Hoje
me assustei quando fui fechar a porta de entrada do escritório e percebi que a
Locadora do Lino, meu amigo, estava em reforma. Todos os filmes foram retirados
do dia para a noite, as prateleiras foram removidas, e tive a impressão que outra
loja, com uma temática diferente vai ser instalada no lugar.
A
sua locadora foi, durante anos, uma referência para muitas pessoas. Minha
esposa cinéfila, talvez tenha sido a maior freguesa por anos. Muitas pessoas
lotavam os estacionamentos da rua no final da tarde para escolher o filme
apropriado para o humor daquele dia, e encontrar o filme que melhor combinaria
com a pessoa com quem assistiria.
A
locadora encerrou um ciclo.
Engolida
pelo Netflix, HBO, e canais fechados, deixou de ter sua relevância e perdeu seu
espaço no templo.
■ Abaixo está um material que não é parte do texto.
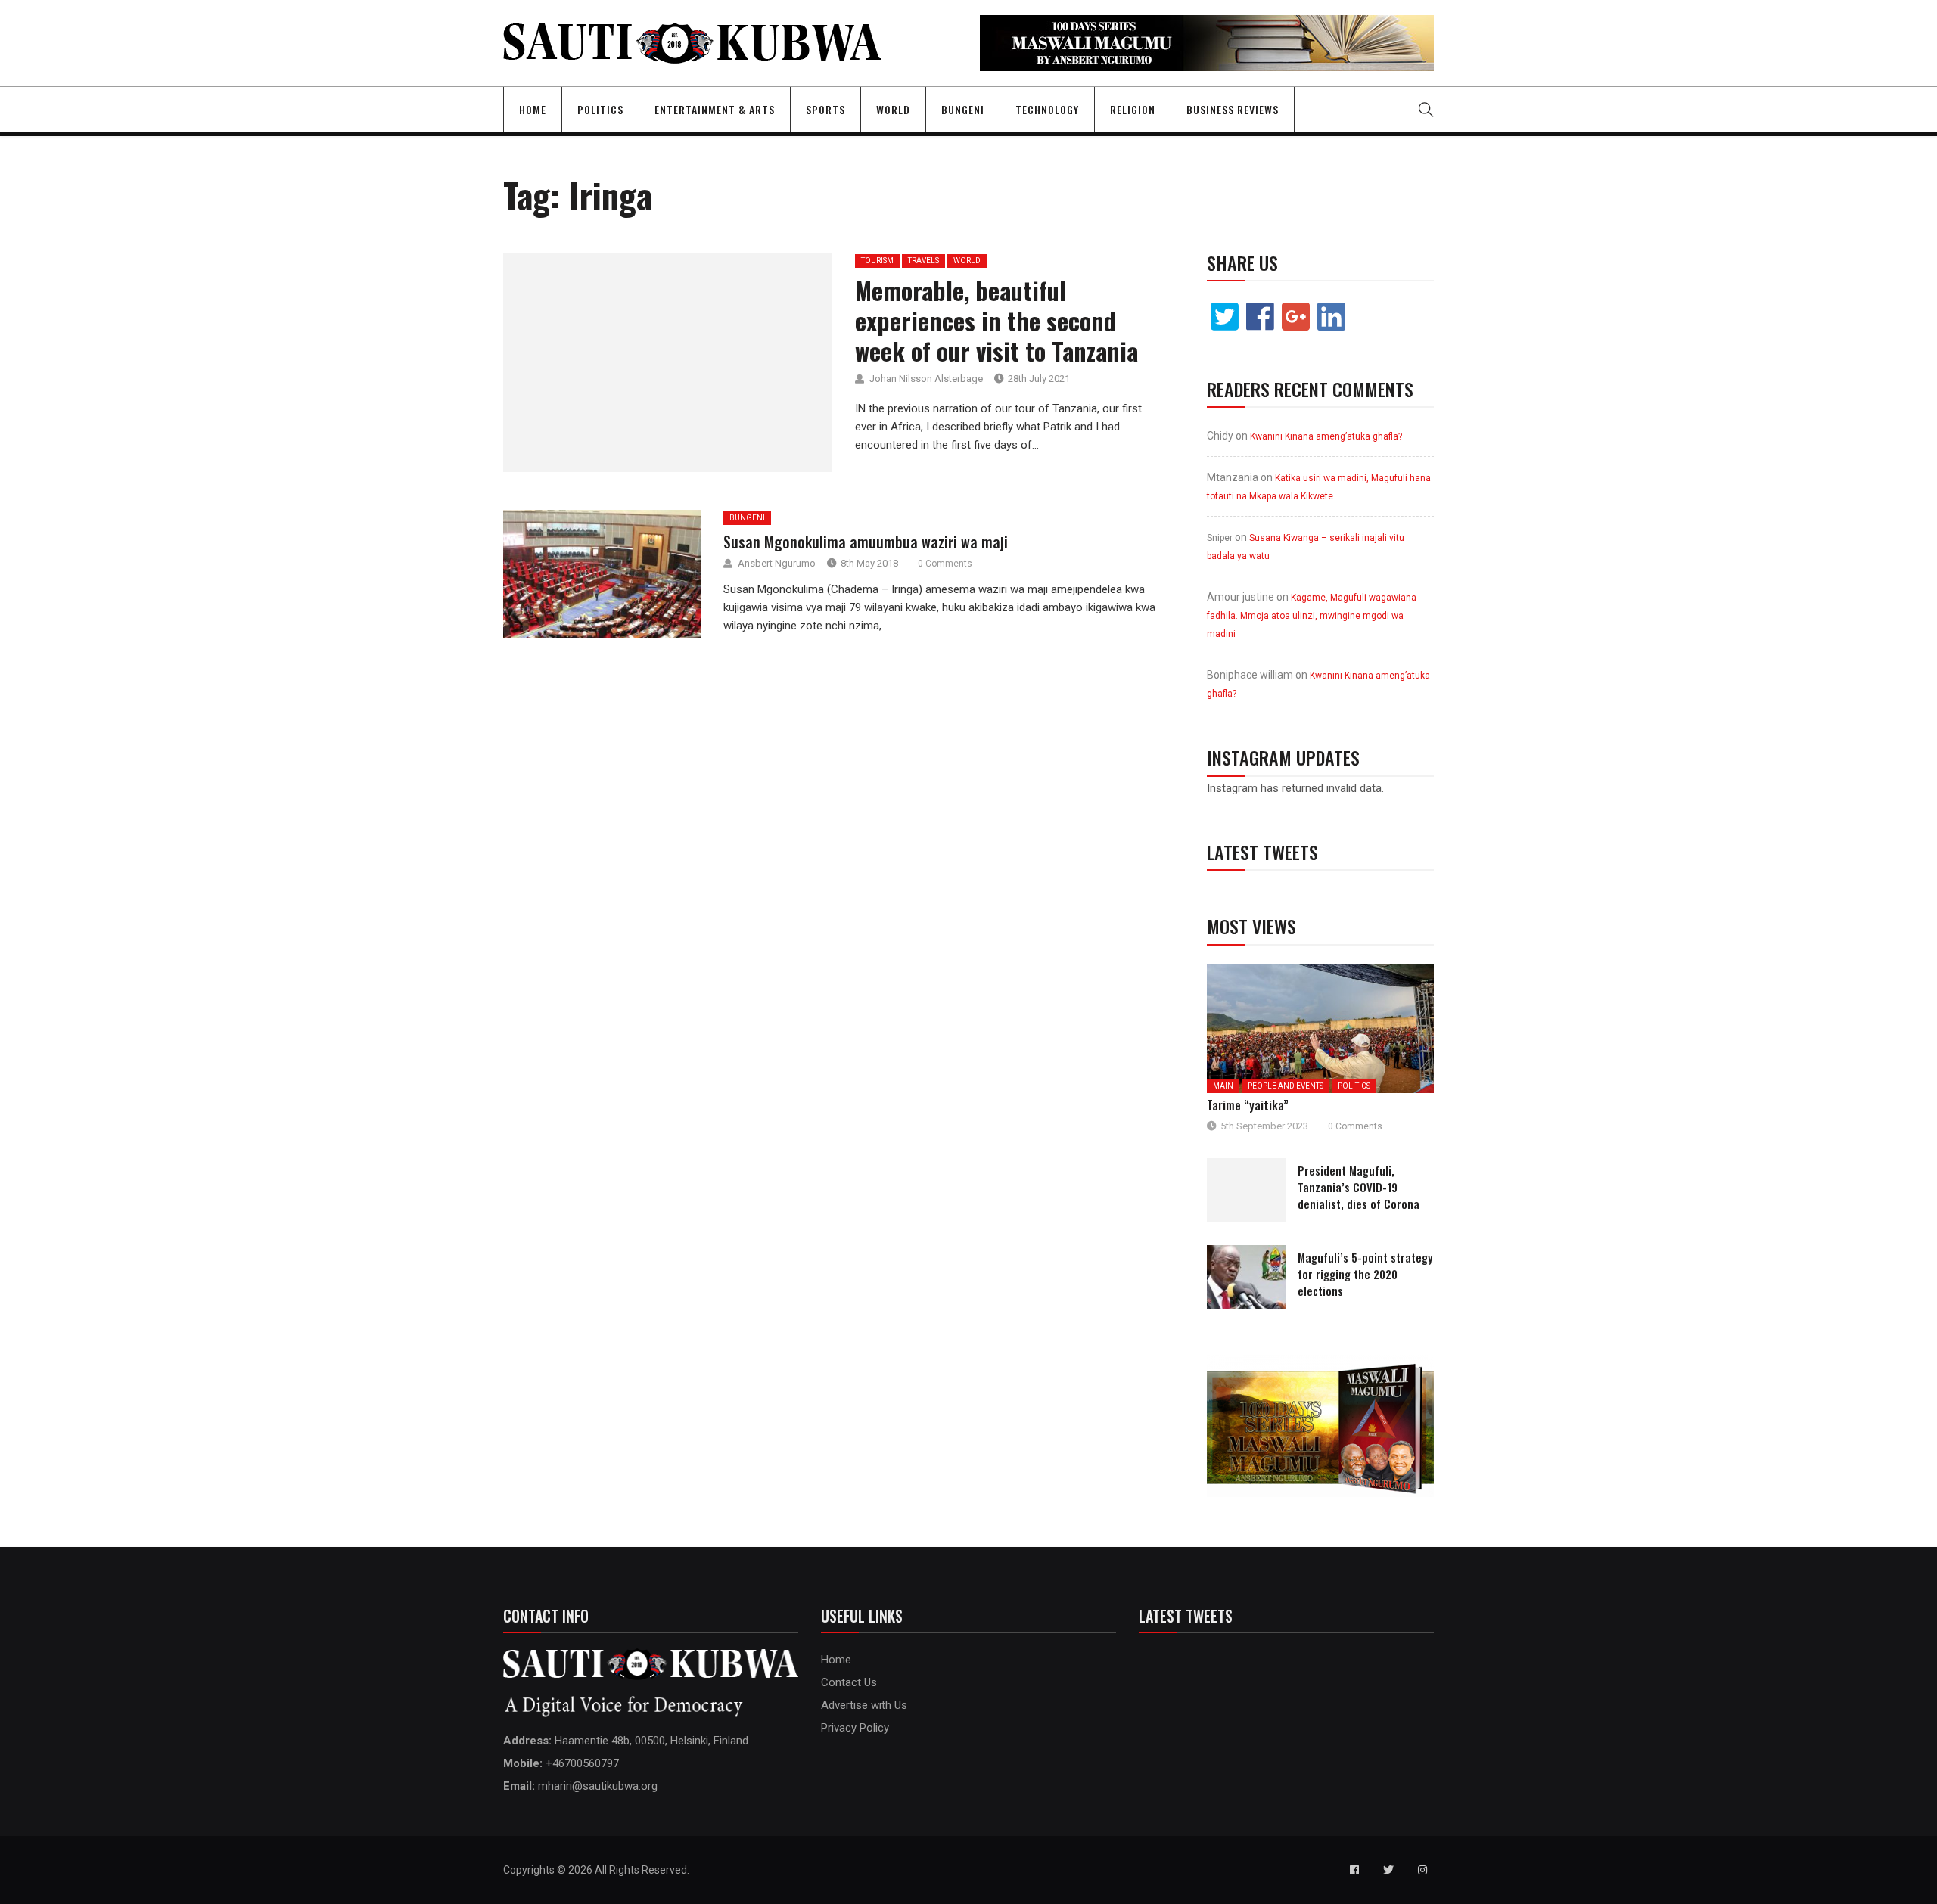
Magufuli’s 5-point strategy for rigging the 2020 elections (1365, 1274)
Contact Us (849, 1682)
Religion (1132, 109)
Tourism (877, 260)
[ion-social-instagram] (1422, 1870)
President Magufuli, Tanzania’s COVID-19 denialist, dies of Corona (1358, 1187)
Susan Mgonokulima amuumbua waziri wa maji (865, 541)
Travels (923, 260)
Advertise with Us (864, 1705)
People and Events (1285, 1086)
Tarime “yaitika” (1248, 1105)
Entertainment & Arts (714, 109)
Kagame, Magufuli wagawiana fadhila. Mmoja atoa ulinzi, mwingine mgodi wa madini (1311, 615)
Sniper (1220, 538)
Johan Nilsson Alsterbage (926, 378)
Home (532, 109)
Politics (600, 109)
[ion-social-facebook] (1354, 1870)
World (893, 109)
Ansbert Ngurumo (777, 563)
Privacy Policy (855, 1728)
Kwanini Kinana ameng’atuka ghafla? (1326, 436)
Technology (1047, 109)
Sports (825, 109)
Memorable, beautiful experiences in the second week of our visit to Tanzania (996, 320)
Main (1223, 1086)
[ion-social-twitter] (1388, 1870)
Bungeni (962, 109)
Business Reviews (1232, 109)
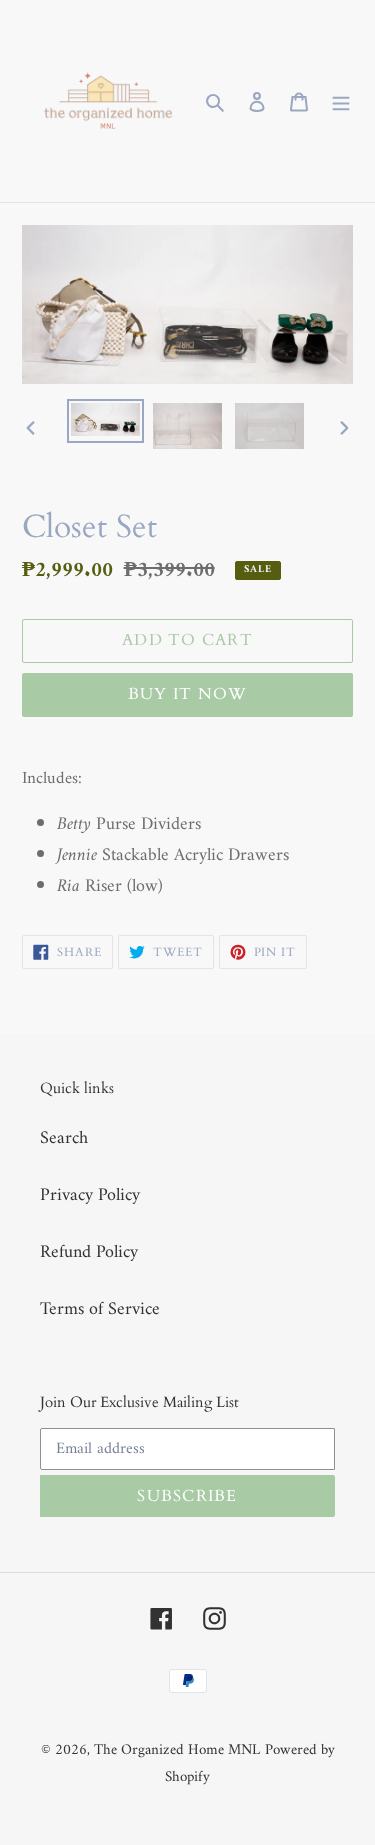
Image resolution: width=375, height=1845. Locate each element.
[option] (106, 421)
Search (64, 1138)
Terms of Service (100, 1309)
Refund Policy (89, 1252)
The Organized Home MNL (177, 1750)
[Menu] (341, 101)
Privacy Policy (90, 1195)
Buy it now (188, 694)
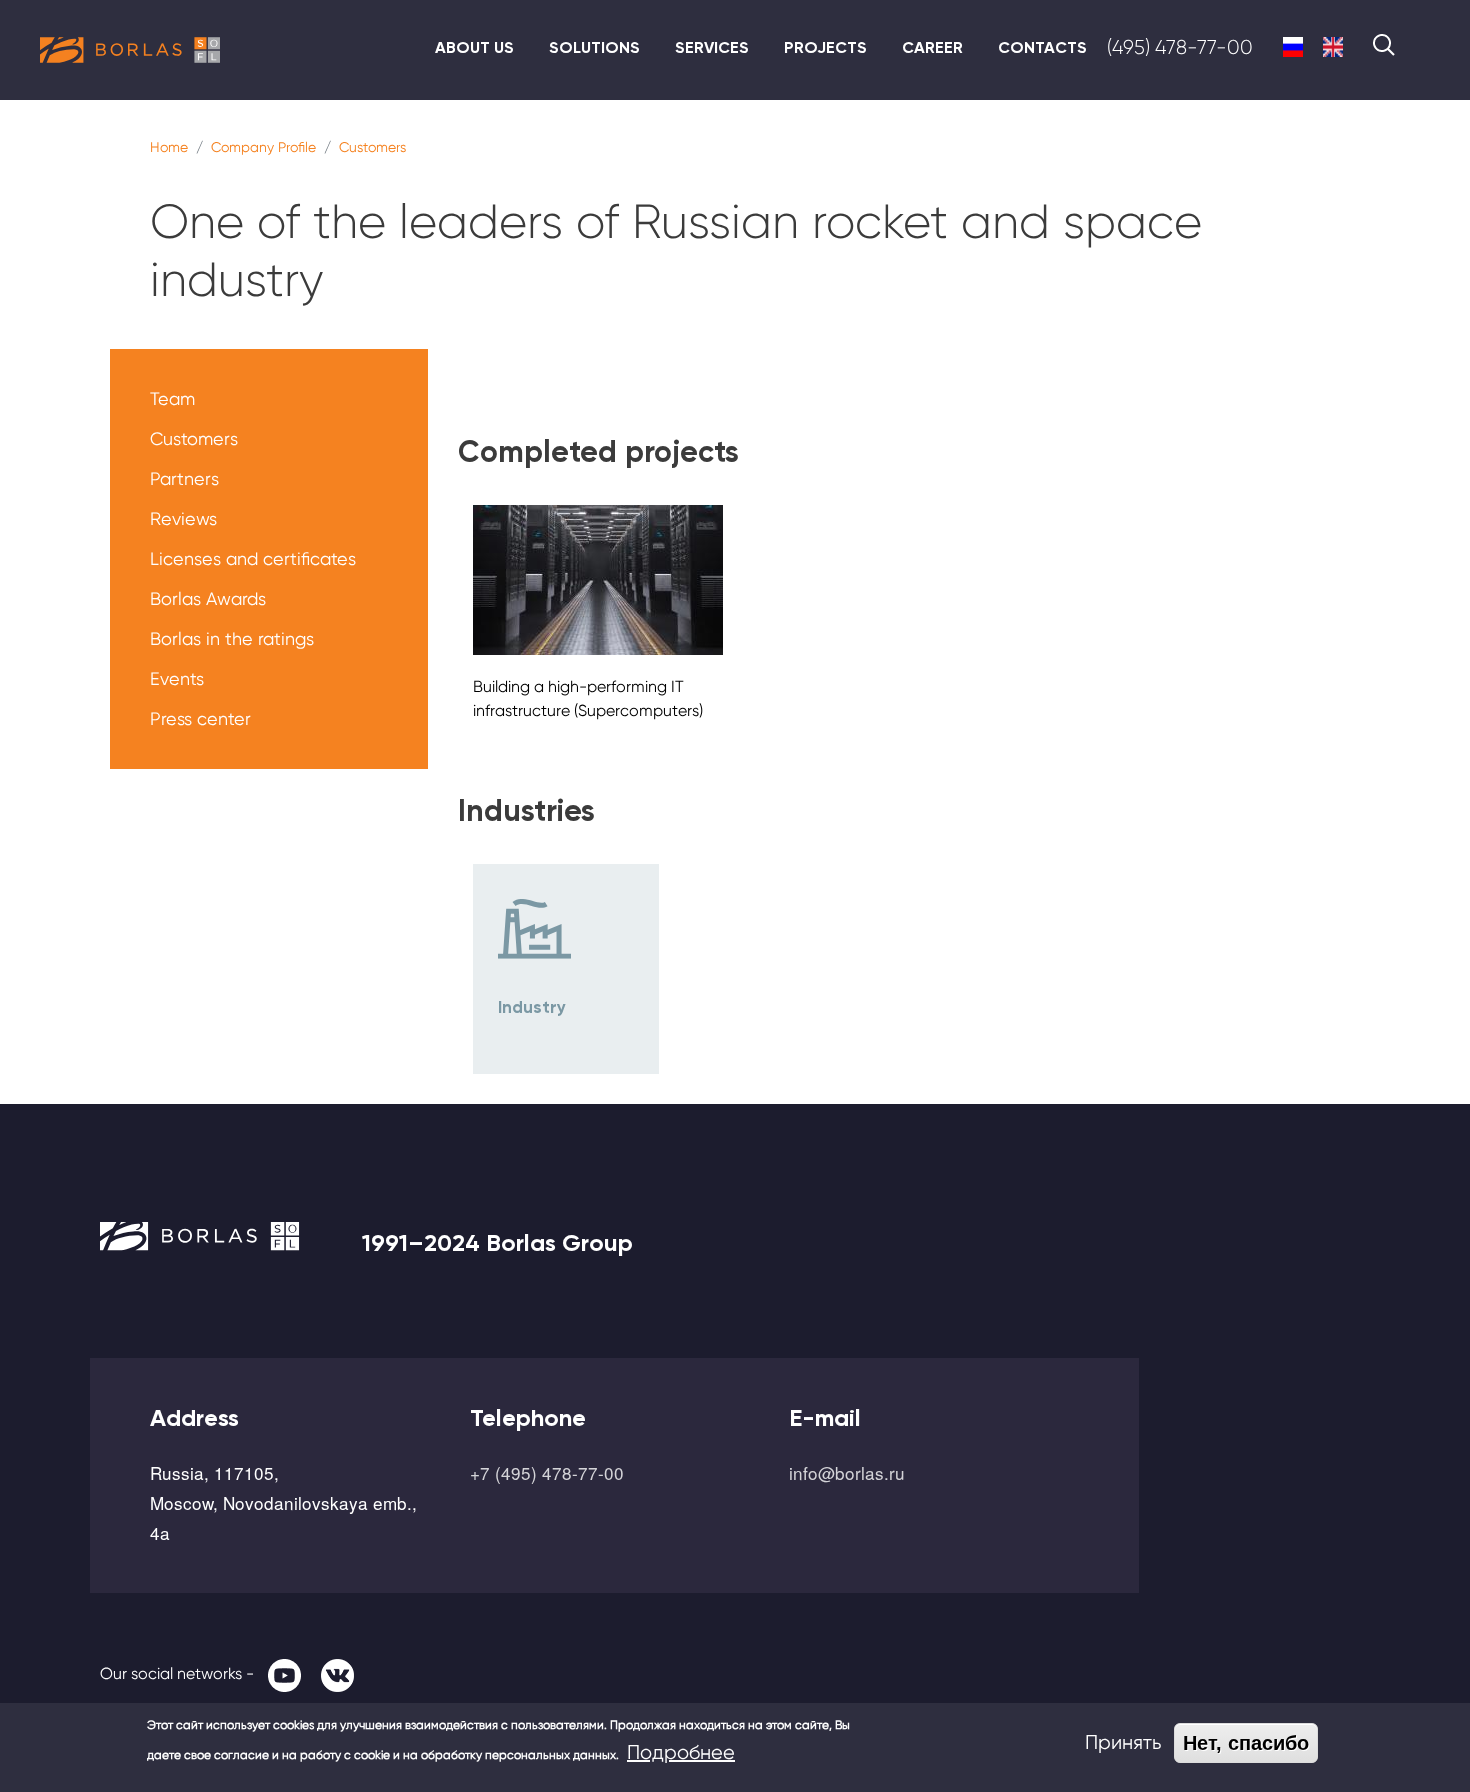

Muitas vezes para explicar onde ficava a igreja que é
localizada em frente à locadora, usava-a como referência. “Em frente ao Super
Cine”.
Não
sou do tipo da teoria conspiratória, nem de lamentar mudanças que acontecem, nem
da pressão da tecnologia e das inovações. Certamente vou sentir saudade do
sorriso do Lino e de sua esposa, mas acho que a vida está em constante
movimento. Na linguagem de Heráclito, “um constante vir-a-ser”, afinal, “nada
do que foi será igual ao que a gente viu há um segundo. Tudo passa, o tempo
todo passará. A vida vem em ondas como o mar, num indo e vindo infinito”.
O
Super Cine me fala de ciclos. A vida muda. A fila anda. A dor de hoje não vai
durar para sempre. Toda ilusão é passageira. Os ditadores morrem, os poderosos
tornam-se pó, a pessoa de sucesso hoje será esquecida amanhã; aqueles que são
injustiçados serão restaurados. É o ciclo da vida. Uns morrem, outros nascem.
Tudo muda.
Isto
me leva a pensar que não dá para desesperar em nenhuma situação da vida, por
mais bizarra e ameaçadora que seja. Suicídio por pressões situacionais é absolutamente
inconsequente. A vergonha de hoje, será apagada; outros dias virão. Hoje chove,
mas noutros dias bate sol. Desencantos, traições, podem nos levar a pensar que
é o fim – mas para a vida e para a poesia, pode significar o começo. O caos
abre portas que antes não víamos, por causa da ordem e da estrutura; a mudança
que hoje aterroriza, a bagunça atual pode apontar novas oportunidades.
Gosto
muito do conceito de arrependimento na língua hebraica. Significa “voltar
atrás, recomeçar”. Descobrir que o caminho trilhado não era reto, mudar de
direção. Este conceito judaico-cristão é muito importante. A vida tem recomeços,
dá para refazer a história e acreditar que apesar de toda confusão, e todos os
atalhos tortuosos, o design divino da existência humana traz a marca das
possibilidades e alternativas. Dá para tomar outra estrada, descobrir e trilhar
novos caminhos. Arrepender-se.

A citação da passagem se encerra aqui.